When the Pandemic Forced Me to Cancel My Honeymoon, My Husband and I Decided to Do Freak Shit in the Park

My husband and I are just one of many couples who had to change plans because of the Coronavirus. Though an exotic trip was out of reach, we found a way to celebrate locally that took some of the sting out of our canceled plans. We realized we didn’t need some exotic locale to celebrate the union of two souls—all we needed was a little public sloppy gloppy under park picnic shelter #5.

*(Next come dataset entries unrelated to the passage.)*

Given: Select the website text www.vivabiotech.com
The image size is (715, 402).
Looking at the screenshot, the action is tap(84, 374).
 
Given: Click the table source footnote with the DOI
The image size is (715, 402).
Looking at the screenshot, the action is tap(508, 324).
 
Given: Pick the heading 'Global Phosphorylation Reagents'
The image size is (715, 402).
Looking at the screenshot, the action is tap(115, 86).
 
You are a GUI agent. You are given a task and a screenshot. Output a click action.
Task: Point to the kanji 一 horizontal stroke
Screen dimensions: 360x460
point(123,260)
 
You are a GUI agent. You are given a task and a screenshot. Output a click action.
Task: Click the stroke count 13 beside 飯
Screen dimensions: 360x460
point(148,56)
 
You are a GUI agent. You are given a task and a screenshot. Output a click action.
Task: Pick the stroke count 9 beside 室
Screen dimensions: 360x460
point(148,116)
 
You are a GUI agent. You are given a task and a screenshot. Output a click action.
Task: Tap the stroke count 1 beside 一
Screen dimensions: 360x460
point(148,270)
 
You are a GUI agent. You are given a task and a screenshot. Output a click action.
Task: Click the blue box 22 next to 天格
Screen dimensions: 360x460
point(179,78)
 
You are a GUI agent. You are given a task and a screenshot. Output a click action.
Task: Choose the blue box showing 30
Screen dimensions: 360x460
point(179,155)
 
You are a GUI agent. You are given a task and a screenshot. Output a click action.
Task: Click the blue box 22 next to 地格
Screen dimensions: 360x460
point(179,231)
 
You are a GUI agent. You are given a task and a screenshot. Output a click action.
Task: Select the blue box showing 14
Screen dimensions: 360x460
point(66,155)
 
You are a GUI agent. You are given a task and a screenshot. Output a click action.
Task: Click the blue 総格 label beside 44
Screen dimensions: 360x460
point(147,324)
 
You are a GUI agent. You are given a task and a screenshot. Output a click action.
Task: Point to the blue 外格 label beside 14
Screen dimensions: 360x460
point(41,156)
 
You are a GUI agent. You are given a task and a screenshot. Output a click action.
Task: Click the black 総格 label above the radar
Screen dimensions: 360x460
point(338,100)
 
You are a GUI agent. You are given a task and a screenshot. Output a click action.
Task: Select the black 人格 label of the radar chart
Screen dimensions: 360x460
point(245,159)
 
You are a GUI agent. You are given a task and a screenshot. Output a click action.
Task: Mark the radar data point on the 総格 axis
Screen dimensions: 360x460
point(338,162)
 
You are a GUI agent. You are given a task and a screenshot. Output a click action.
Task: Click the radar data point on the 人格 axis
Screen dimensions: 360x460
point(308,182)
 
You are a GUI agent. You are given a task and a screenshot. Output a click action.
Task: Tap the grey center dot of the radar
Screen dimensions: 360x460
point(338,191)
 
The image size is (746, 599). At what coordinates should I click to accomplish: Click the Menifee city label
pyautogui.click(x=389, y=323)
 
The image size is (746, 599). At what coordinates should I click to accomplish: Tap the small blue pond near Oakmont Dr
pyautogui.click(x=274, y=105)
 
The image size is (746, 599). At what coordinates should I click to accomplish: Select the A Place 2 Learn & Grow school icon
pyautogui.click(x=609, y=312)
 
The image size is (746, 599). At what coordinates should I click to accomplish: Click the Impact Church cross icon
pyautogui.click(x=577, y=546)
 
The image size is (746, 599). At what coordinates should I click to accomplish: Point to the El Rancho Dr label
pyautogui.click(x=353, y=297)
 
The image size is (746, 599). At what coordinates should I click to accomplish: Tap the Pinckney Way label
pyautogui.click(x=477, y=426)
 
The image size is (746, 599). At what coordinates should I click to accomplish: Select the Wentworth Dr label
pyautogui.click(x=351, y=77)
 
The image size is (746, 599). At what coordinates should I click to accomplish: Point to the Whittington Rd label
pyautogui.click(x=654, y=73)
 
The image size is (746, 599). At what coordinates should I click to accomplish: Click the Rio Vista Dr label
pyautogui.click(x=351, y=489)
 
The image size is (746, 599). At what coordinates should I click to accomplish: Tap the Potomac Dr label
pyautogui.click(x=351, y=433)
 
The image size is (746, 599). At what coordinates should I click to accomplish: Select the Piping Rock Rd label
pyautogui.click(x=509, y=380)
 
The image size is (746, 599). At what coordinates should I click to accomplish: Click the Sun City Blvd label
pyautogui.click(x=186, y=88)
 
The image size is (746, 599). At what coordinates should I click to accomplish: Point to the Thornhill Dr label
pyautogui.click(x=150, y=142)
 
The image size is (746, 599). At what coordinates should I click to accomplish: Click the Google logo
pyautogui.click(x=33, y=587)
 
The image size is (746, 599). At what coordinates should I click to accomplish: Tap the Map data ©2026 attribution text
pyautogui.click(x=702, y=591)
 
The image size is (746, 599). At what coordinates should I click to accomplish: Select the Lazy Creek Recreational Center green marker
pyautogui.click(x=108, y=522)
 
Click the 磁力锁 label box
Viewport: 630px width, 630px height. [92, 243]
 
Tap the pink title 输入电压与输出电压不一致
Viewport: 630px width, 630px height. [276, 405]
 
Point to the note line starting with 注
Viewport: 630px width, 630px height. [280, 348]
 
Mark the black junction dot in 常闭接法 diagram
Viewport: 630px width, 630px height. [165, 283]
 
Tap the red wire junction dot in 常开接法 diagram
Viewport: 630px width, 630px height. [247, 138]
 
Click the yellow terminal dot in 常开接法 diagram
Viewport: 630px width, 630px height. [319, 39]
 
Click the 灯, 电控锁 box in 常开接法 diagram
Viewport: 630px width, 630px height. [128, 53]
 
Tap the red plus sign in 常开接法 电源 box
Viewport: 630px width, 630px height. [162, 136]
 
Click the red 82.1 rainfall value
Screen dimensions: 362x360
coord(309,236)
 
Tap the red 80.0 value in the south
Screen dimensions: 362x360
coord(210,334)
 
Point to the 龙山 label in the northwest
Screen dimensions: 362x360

Though we were sad to miss out on a tropical vacation, there were several upsides to taking our honeymoon in the local park: For example, our loved ones were able to participate in our erotic celebration in a way they never would’ve been able to otherwise. Our friends and family formed a protective circle around us with their cars, shielding us from the prying eyes of park employees and bringing us to a bone-rattling climax with their horns.


Had we gone on the honeymoon we’d planned, we would’ve been confined to our hotel room. Instead, we got to be fucked up in every part of the park. We weren’t tied down to one room, or one bed. We were tying each other up on the bike racks, tumbling nude down the slides, juicing each other dry under a 200-year old maple tree. There was no need to buy plane tickets, pay for expensive drinks, or even get a permit. All we had to do was outrun the guy who kept asking us if we had a permit.


A great marriage is built on communication, and there’s nothing that’ll test a couple’s communication like a last-minute change of plans or role-playing doctor/patient in a crowded wading pool. After all, love isn’t about grand gestures or huge expenses, it’s about that drippy drippy in a place where you can definitely get arrested. Great love is flexible enough to adapt to changed plans or investigate the sexual possibilities of a tire swing.



Coronavirus changed everything for people worldwide. Millions of couples were left to pick up the pieces of our long-dreamt of plans. It wasn’t easy, but with enough imagination, lubrication, props, costumes, stretching, and a topographical map of the park, we were able to have the fluid-soaked fever dream we always wanted—right here at home.